Elevated temperature can contribute to worsening brain injury after severe TBI. A number of trials are looking at hypothermia as a management technique to improve outcome after traumatic brain injury. It has been reported to be effective in some centers, but at present this treatment has not been proven to be effective in a multicenter trial. While the efficacy of hypothermia after severe TBI in children remains to be determined, our management approach does include temperature control aimed at maintaining normothermia. Brain temperature can now be measured continuously. The brain temperature probe comes as part of the PbtO2 setup and does not require any additional equipment. Our current management strategy is to maintain a brain temperature of 37 ± 0.5°C. This we achieve by active cooling as required.
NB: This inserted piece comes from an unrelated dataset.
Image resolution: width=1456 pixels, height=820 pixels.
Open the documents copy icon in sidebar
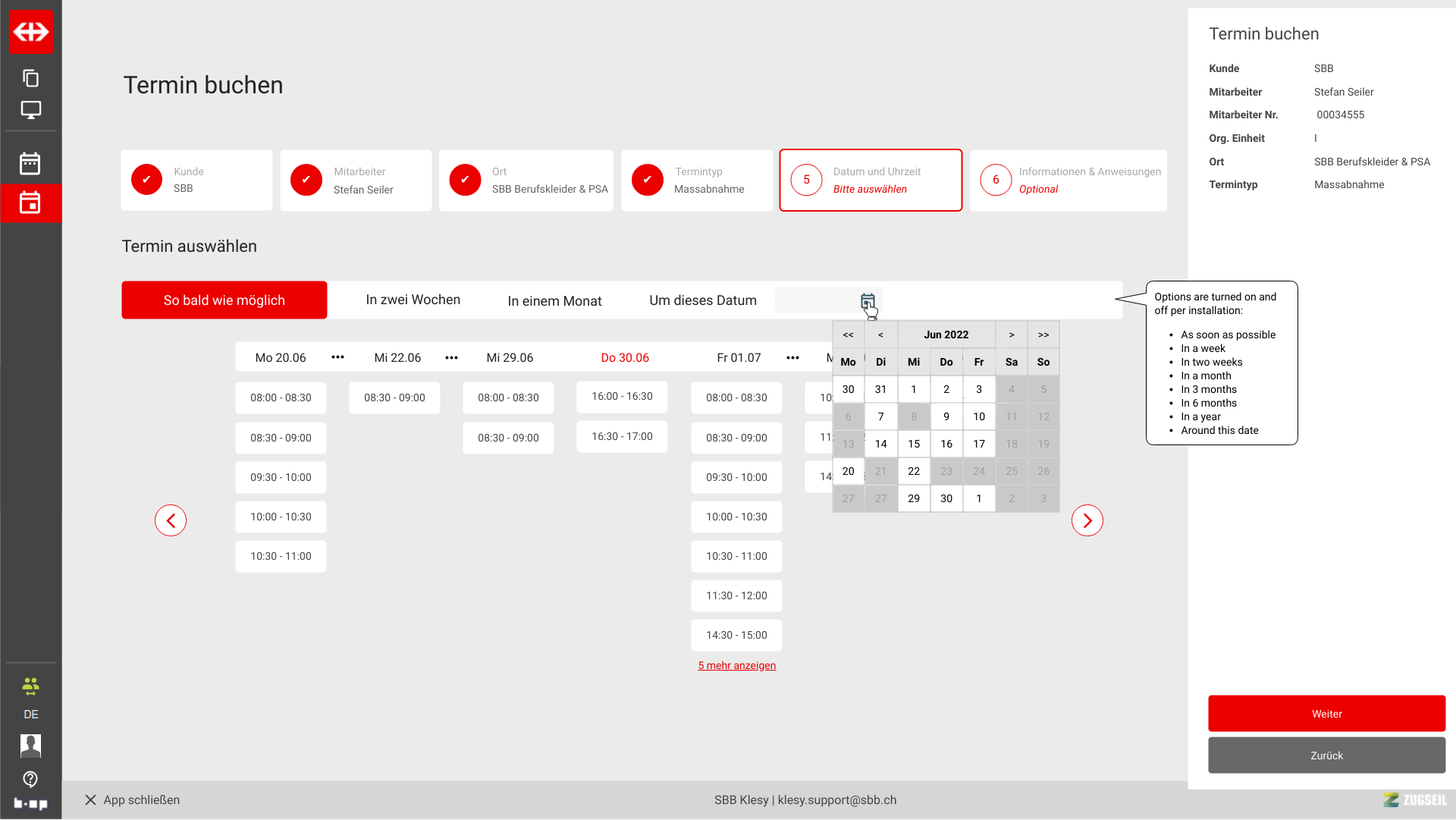click(30, 78)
If brain temperature monitoring is not available, continuous temperature monitoring using either an esophageal, rectal, or Foley catheter temperature probe is recommended. Oral and axillary temperature measurements are discouraged, especially when using external cooling. Fever is combated aggressively because of the impact that high temperature can have in outcome after several types of brain injury, including trauma. While attempting to normalize brain/core temperature, shivering remains an issue. Shivering is considered a problem not only because it is uncomfortable to patients but also because it can increase ICP. Pharmacologic and nonpharmacologic interventions to avoid shivering should be attempted in order to assure effective temperature regulation and prevent raises in ICP. Such interventions may include transient use of neuromuscular blockade.
A Coordinated Target-Specific Management Approach
The primary concern when taking care of children with severe TBI is maintaining adequate cerebral perfusion—"perfuse it or lose it"—while optimizing relevant physiologic and clinical variables such as temperature and level of sedation. The initial monitoring setup may include an arterial line and central venous line if hemodynamically indicated; ICP monitor—ventriculostomy or intraparenchymal microsensor; pulse oximetry; end- tidal CO2, and the PbtO2 and temperature probes. The risk/benefit ratio of all monitoring devices and therapeutic interventions should be carefully analyzed by the multidisciplinary team usually involved in the complex care of this fragile patient population.